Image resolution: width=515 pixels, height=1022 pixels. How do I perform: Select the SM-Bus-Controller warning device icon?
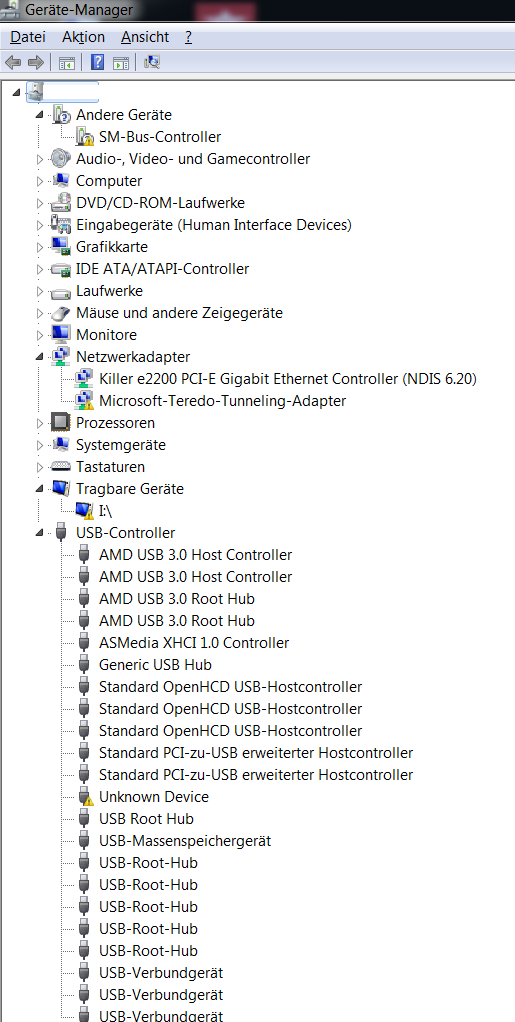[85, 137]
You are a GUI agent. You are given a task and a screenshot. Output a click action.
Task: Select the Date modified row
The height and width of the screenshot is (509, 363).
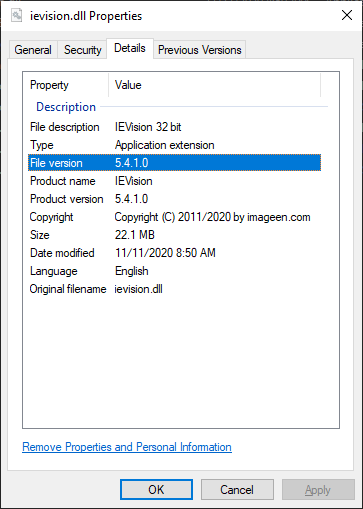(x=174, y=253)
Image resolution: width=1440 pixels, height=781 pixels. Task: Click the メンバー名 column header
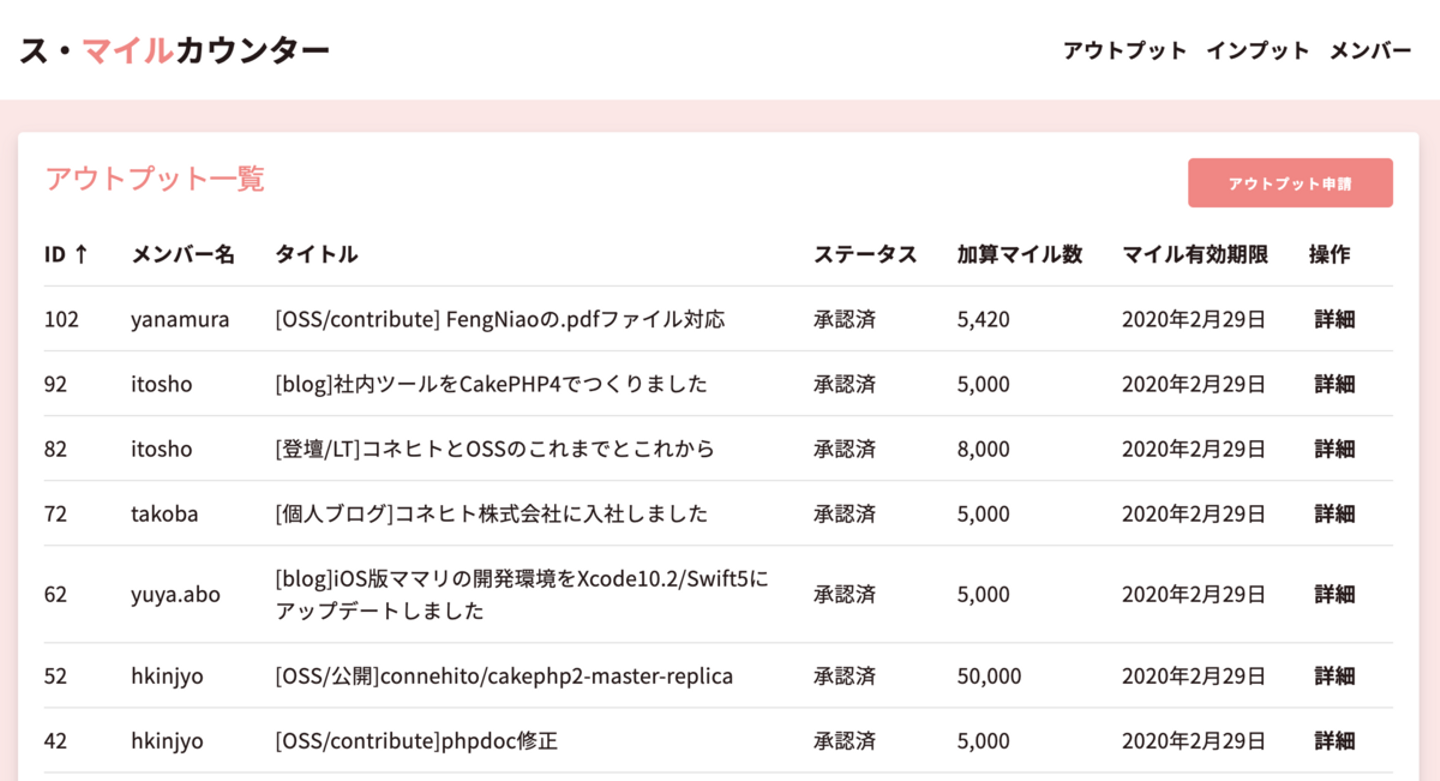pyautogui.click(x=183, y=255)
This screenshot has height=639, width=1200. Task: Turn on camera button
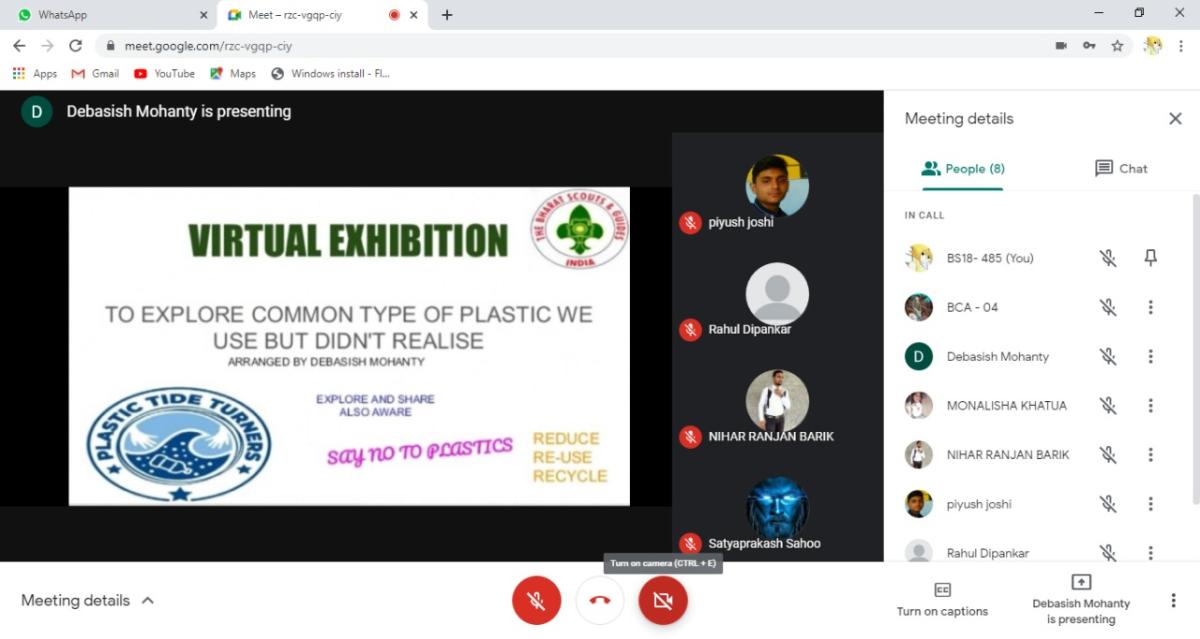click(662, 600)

________________

• _EXERCISE REQUIREMENTS_
Find every line in the records above that contains the word "screenshot", and copy each of those lines.

• _OUTPUT_
You are a GUI agent. You are given a task and a screenshot. Output a click action.
The height and width of the screenshot is (509, 363).
This screenshot has height=639, width=1200. Task: Turn on camera button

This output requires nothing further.